(Dataset entries)
______________________________

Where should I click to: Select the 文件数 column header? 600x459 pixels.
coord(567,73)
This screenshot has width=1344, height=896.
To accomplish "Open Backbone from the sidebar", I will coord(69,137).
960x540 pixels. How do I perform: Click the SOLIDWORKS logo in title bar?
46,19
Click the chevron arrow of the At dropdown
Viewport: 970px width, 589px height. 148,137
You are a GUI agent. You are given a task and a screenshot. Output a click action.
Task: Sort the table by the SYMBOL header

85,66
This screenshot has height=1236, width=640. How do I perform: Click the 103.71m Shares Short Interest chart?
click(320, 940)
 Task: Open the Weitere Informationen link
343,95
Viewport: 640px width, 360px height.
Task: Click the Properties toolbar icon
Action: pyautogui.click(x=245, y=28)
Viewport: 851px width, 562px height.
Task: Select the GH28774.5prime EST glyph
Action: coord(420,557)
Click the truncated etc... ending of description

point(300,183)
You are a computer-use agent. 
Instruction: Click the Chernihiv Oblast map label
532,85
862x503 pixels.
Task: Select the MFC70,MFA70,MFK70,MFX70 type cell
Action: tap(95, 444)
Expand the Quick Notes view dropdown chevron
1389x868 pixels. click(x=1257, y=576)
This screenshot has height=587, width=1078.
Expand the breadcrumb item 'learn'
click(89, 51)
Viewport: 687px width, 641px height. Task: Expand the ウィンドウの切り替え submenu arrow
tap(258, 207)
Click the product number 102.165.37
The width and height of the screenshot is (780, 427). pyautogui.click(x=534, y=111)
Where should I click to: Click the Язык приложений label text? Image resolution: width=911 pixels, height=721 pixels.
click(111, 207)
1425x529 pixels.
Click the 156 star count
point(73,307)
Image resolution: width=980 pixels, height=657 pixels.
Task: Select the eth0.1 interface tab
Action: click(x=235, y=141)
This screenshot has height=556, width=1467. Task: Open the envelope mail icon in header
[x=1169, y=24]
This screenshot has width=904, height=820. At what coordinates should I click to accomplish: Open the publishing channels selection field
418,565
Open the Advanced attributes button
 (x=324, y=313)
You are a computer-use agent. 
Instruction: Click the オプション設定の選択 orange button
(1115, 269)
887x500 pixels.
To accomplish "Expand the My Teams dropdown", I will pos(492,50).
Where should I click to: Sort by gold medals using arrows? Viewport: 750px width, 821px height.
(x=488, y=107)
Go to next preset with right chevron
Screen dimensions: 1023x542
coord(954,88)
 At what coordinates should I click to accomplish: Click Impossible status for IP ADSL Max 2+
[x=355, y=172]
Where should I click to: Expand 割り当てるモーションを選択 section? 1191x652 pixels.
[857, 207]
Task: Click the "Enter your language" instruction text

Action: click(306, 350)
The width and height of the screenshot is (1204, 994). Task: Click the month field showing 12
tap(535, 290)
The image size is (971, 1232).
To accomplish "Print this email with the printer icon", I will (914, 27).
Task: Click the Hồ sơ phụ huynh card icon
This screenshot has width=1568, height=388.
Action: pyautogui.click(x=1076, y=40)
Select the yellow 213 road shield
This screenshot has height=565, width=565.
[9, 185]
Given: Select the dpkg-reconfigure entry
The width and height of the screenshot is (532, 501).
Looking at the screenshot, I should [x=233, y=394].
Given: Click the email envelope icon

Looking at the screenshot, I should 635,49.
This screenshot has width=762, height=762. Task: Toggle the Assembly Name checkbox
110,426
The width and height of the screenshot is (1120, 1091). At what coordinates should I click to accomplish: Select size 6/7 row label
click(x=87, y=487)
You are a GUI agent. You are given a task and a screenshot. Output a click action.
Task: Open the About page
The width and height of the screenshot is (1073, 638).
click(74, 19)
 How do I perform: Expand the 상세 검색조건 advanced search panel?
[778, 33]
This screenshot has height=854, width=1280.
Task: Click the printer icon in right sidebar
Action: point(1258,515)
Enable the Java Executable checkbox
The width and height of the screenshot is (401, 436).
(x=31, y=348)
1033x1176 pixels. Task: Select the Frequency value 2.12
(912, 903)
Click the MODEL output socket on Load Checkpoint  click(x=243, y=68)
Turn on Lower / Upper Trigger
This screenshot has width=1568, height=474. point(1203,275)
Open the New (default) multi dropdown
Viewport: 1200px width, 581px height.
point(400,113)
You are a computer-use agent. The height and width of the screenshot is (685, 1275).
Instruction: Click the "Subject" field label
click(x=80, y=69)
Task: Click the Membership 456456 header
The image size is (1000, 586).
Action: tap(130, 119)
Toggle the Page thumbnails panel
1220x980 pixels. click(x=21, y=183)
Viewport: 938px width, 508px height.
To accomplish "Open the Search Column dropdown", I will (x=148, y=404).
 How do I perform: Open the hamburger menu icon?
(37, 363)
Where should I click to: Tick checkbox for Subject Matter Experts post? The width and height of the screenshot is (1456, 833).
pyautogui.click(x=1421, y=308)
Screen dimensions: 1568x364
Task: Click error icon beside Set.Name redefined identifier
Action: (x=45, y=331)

______________________________

Brief:
Repeat the whole of the data verbatim, as it reads above.

Reply to the task:
Where should I click to: Select the 文件数 column header? 600x459 pixels.
coord(567,73)
This screenshot has width=1344, height=896.
To accomplish "Open Backbone from the sidebar", I will coord(69,137).
960x540 pixels. How do I perform: Click the SOLIDWORKS logo in title bar?
46,19
Click the chevron arrow of the At dropdown
Viewport: 970px width, 589px height. 148,137
You are a GUI agent. You are given a task and a screenshot. Output a click action.
Task: Sort the table by the SYMBOL header

85,66
This screenshot has height=1236, width=640. How do I perform: Click the 103.71m Shares Short Interest chart?
click(320, 940)
 Task: Open the Weitere Informationen link
343,95
Viewport: 640px width, 360px height.
Task: Click the Properties toolbar icon
Action: pyautogui.click(x=245, y=28)
Viewport: 851px width, 562px height.
Task: Select the GH28774.5prime EST glyph
Action: coord(420,557)
Click the truncated etc... ending of description

point(300,183)
You are a computer-use agent. 
Instruction: Click the Chernihiv Oblast map label
532,85
862x503 pixels.
Task: Select the MFC70,MFA70,MFK70,MFX70 type cell
Action: tap(95, 444)
Expand the Quick Notes view dropdown chevron
1389x868 pixels. click(x=1257, y=576)
This screenshot has height=587, width=1078.
Expand the breadcrumb item 'learn'
click(89, 51)
Viewport: 687px width, 641px height. Task: Expand the ウィンドウの切り替え submenu arrow
tap(258, 207)
Click the product number 102.165.37
The width and height of the screenshot is (780, 427). pyautogui.click(x=534, y=111)
Where should I click to: Click the Язык приложений label text? Image resolution: width=911 pixels, height=721 pixels.
click(111, 207)
1425x529 pixels.
Click the 156 star count
point(73,307)
Image resolution: width=980 pixels, height=657 pixels.
Task: Select the eth0.1 interface tab
Action: click(x=235, y=141)
This screenshot has height=556, width=1467. Task: Open the envelope mail icon in header
[x=1169, y=24]
This screenshot has width=904, height=820. At what coordinates should I click to accomplish: Open the publishing channels selection field
418,565
Open the Advanced attributes button
 (x=324, y=313)
You are a computer-use agent. 
Instruction: Click the オプション設定の選択 orange button
(1115, 269)
887x500 pixels.
To accomplish "Expand the My Teams dropdown", I will pos(492,50).
Where should I click to: Sort by gold medals using arrows? Viewport: 750px width, 821px height.
(x=488, y=107)
Go to next preset with right chevron
Screen dimensions: 1023x542
coord(954,88)
 At what coordinates should I click to accomplish: Click Impossible status for IP ADSL Max 2+
[x=355, y=172]
Where should I click to: Expand 割り当てるモーションを選択 section? 1191x652 pixels.
[857, 207]
Task: Click the "Enter your language" instruction text

Action: click(306, 350)
The width and height of the screenshot is (1204, 994). Task: Click the month field showing 12
tap(535, 290)
The image size is (971, 1232).
To accomplish "Print this email with the printer icon", I will (914, 27).
Task: Click the Hồ sơ phụ huynh card icon
This screenshot has width=1568, height=388.
Action: pyautogui.click(x=1076, y=40)
Select the yellow 213 road shield
This screenshot has height=565, width=565.
[9, 185]
Given: Select the dpkg-reconfigure entry
The width and height of the screenshot is (532, 501).
Looking at the screenshot, I should [x=233, y=394].
Given: Click the email envelope icon

Looking at the screenshot, I should 635,49.
This screenshot has width=762, height=762. Task: Toggle the Assembly Name checkbox
110,426
The width and height of the screenshot is (1120, 1091). At what coordinates should I click to accomplish: Select size 6/7 row label
click(x=87, y=487)
You are a GUI agent. You are given a task and a screenshot. Output a click action.
Task: Open the About page
The width and height of the screenshot is (1073, 638).
click(74, 19)
 How do I perform: Expand the 상세 검색조건 advanced search panel?
[778, 33]
This screenshot has height=854, width=1280.
Task: Click the printer icon in right sidebar
Action: point(1258,515)
Enable the Java Executable checkbox
The width and height of the screenshot is (401, 436).
(x=31, y=348)
1033x1176 pixels. Task: Select the Frequency value 2.12
(912, 903)
Click the MODEL output socket on Load Checkpoint  click(x=243, y=68)
Turn on Lower / Upper Trigger
This screenshot has width=1568, height=474. point(1203,275)
Open the New (default) multi dropdown
Viewport: 1200px width, 581px height.
point(400,113)
You are a computer-use agent. The height and width of the screenshot is (685, 1275).
Instruction: Click the "Subject" field label
click(x=80, y=69)
Task: Click the Membership 456456 header
The image size is (1000, 586).
Action: tap(130, 119)
Toggle the Page thumbnails panel
1220x980 pixels. click(x=21, y=183)
Viewport: 938px width, 508px height.
To accomplish "Open the Search Column dropdown", I will (x=148, y=404).
 How do I perform: Open the hamburger menu icon?
(37, 363)
Where should I click to: Tick checkbox for Subject Matter Experts post? The width and height of the screenshot is (1456, 833).
pyautogui.click(x=1421, y=308)
Screen dimensions: 1568x364
Task: Click error icon beside Set.Name redefined identifier
Action: (x=45, y=331)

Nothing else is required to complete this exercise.